张王氏捡起草,凑到油灯下细看。草叶肥厚,茎秆中空,折断后流出乳白色的汁液,散发出一股奇异的清香。她不懂草药,但直觉告诉她,这不是凡物。
她抱着草冲进里屋,摇醒昏睡的郎中——郎中为了方便照看孩子,这几天都睡在张家堂屋。郎中睡眼惺忪地接过草,只看了一眼,就猛地坐起来,眼睛瞪得溜圆。
“还魂草!真的是还魂草!”他声音都在抖,“还是新鲜的!这、这大冬天的,你从哪儿弄来的?”
张王氏指向窗外。
郎中披衣出门,看见院中伫立的黄牛时,整个人都呆住了。牛身上落满雪,像个雕塑,但它那双眼睛清澈明亮,仿佛能看透人心。
“是它……是它找来的?”郎中难以置信。
黄牛甩了甩头,抖落一身积雪,然后转身,一瘸一拐地走出了院子,消失在风雪中。雪地上留下一串深深的蹄印,还有那束还魂草被采下后留下的、湿漉漉的痕迹。
郎中连夜煎药。

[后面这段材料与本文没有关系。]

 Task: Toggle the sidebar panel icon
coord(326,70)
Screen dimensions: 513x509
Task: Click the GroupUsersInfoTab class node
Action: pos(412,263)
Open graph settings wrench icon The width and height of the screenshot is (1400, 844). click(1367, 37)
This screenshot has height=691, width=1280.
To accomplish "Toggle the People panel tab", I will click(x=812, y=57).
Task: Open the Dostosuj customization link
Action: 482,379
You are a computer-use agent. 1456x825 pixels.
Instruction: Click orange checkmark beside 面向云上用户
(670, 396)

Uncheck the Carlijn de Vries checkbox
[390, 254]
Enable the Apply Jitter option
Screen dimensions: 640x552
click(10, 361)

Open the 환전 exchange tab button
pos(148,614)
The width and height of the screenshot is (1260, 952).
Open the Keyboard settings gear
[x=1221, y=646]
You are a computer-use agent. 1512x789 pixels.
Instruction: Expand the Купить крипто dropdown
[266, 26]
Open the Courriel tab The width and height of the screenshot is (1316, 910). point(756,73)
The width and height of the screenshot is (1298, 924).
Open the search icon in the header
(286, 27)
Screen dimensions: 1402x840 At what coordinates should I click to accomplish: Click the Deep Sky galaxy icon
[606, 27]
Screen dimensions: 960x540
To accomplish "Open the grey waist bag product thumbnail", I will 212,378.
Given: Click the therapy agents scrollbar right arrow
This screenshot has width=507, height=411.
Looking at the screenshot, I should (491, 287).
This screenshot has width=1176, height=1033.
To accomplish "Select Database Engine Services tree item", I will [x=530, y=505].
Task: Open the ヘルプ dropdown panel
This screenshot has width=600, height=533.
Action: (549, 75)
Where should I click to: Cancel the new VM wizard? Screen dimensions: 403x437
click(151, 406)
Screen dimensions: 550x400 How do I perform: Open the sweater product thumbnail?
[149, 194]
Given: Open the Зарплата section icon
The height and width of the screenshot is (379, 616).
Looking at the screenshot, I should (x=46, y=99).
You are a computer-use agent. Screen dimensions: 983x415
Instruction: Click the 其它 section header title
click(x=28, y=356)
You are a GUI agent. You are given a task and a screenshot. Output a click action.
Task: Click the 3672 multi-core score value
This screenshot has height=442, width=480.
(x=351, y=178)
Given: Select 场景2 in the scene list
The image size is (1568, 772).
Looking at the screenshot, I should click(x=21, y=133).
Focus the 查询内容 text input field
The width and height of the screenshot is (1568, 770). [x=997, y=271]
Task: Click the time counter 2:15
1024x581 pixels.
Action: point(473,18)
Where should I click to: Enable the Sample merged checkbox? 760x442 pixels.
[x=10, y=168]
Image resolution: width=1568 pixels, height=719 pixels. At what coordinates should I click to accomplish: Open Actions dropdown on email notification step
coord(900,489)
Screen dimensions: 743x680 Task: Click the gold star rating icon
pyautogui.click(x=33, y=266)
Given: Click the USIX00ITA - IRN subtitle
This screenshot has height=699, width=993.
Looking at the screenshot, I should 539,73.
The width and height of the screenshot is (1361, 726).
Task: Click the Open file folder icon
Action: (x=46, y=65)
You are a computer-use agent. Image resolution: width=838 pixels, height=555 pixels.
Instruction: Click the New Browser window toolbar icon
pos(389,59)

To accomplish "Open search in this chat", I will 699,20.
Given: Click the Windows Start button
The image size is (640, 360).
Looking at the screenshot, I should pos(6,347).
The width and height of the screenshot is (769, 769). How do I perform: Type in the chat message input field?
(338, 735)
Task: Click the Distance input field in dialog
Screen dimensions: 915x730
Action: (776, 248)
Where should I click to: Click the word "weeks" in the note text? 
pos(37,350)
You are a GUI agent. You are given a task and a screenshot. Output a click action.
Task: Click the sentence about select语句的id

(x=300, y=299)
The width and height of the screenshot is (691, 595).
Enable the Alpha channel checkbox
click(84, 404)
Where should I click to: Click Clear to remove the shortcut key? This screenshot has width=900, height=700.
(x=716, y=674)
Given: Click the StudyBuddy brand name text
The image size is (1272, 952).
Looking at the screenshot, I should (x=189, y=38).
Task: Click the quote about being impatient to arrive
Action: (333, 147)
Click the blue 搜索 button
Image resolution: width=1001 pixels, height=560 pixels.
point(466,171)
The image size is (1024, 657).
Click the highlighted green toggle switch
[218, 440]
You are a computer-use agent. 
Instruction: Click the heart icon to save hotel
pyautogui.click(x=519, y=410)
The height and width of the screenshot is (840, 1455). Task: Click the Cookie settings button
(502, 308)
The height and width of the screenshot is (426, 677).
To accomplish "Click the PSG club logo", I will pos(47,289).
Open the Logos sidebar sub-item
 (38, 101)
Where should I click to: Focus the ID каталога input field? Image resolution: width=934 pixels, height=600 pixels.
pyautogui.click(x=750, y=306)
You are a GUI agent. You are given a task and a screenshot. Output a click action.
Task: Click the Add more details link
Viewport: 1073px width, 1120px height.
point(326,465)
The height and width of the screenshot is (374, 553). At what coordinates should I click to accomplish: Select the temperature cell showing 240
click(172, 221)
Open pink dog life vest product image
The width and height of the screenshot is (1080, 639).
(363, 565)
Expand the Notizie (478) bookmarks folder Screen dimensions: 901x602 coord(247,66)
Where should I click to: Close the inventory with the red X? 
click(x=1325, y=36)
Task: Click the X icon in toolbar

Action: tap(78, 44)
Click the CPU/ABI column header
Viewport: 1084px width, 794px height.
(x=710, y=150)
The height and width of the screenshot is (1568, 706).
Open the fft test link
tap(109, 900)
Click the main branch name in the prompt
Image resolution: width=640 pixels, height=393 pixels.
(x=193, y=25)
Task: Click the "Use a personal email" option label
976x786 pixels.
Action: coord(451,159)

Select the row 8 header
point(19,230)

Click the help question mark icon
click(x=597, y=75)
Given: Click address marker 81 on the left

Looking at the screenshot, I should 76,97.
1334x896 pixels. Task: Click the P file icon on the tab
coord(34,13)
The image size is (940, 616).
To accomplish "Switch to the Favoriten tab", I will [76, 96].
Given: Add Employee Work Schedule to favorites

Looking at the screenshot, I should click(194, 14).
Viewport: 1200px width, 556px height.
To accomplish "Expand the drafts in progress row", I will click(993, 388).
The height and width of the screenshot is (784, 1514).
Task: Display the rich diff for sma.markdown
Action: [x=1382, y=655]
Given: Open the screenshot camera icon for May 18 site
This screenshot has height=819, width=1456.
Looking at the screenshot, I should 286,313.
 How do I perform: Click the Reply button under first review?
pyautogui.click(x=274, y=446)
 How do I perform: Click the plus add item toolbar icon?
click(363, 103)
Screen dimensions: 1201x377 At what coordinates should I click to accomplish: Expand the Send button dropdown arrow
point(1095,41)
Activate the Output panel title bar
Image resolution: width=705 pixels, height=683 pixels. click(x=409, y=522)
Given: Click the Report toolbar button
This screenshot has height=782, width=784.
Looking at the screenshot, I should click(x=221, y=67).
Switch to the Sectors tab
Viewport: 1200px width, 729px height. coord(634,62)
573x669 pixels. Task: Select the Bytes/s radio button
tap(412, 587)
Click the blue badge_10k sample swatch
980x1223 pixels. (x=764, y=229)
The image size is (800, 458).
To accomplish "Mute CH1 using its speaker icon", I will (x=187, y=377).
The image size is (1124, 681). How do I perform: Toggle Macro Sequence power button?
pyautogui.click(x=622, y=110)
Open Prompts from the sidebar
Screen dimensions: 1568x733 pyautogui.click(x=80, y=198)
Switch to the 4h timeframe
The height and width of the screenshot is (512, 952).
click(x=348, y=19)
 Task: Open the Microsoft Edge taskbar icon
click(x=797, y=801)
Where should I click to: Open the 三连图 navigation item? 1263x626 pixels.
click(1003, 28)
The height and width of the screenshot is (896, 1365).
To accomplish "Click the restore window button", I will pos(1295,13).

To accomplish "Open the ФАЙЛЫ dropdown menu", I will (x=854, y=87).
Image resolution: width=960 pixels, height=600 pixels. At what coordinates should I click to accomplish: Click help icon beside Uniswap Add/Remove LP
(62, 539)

还魂草加生姜、红糖,熬成浓稠的药汁。喂给孩子后,不过一个时辰,孩子就开始出汗,咳嗽减轻,呼吸也顺畅了许多。到天亮时,烧退了。
“奇迹……真是奇迹……”郎中喃喃道。
消息第二天就传遍了全村。人们涌到张王氏家,看那束还魂草——虽然已经用掉大半,但剩下的几片叶子依然翠绿欲滴。又去看黄牛,它正在刘老实家的牛棚里安静地吃草,身上雪已化尽,毛皮干燥,仿佛昨夜那场风雪中的跋涉从未发生。
但刘老实知道发生了什么。他早上给牛梳毛时,在牛蹄缝里发现了新鲜的泥土和碎叶——那不是村里该有的泥土颜色,而是后山深处某个山谷特有的红土。而从清溪村到那个山谷,往返至少十里,还要翻过一个陡坡。
一头腿脚不便的牛,在风雪夜走了十里山路,找到了一束本该在春夏才生长的草药。
这不是巧合。
陈敬之翻阅古籍,找到了可能的解释:“灵兽通灵,能感应生灵疾苦。还魂草生于灵脉,也只有灵兽才能找到。”
从此,黄牛在村民心中不再是牲畜,甚至不再是英雄,而是守护神。
开春后,干旱终于有了缓解的迹象。
三月初三,龙抬头的日子,清溪村下了三个月来的第一场雨。虽然只是毛毛细雨,地皮都没湿透,但村民们欣喜若狂,纷纷拿出锅碗瓢盆接雨水,孩子们在雨中奔跑欢笑,老人们仰头让雨丝落在脸上,喃喃感谢上苍。
更奇的是,雨后第二天,村民们在黄牛经常吃草的那片洼地,发现了一处新泉眼。
那泉眼不大,水流细细的,但清澈甘甜。位置正在黄牛常卧的那块石头下方——石头被挪开了,地上有新鲜的刨痕,显然是牛用蹄子刨出来的。
“是牛找到的水源!”人们奔走相告。
赵德贵尝了泉水,连连点头:“比潭水还甜。这泉眼虽小,但够几户人家用了。”
类似的事情陆续发生。有孩童在山上迷路,黄牛会突然出现,用角轻轻推着孩子往回走;有老人晕倒在田头,牛会跑到最近的人家门前嘶鸣,引人去救;甚至有一次,村里闹黄鼠狼,一夜偷了五只鸡,牛就整夜守在鸡舍旁,那夜黄鼠狼没敢再来。
最神奇的是黄牛身上的伤疤。每年七月初七——斗蛟那天的日子,那些金色的疤痕就会隐隐发烫,像是有火在皮肤下燃烧。与此同时,黑龙潭的水会变得异常甘甜,取一瓢饮,能祛暑解乏,连煮饭都格外香。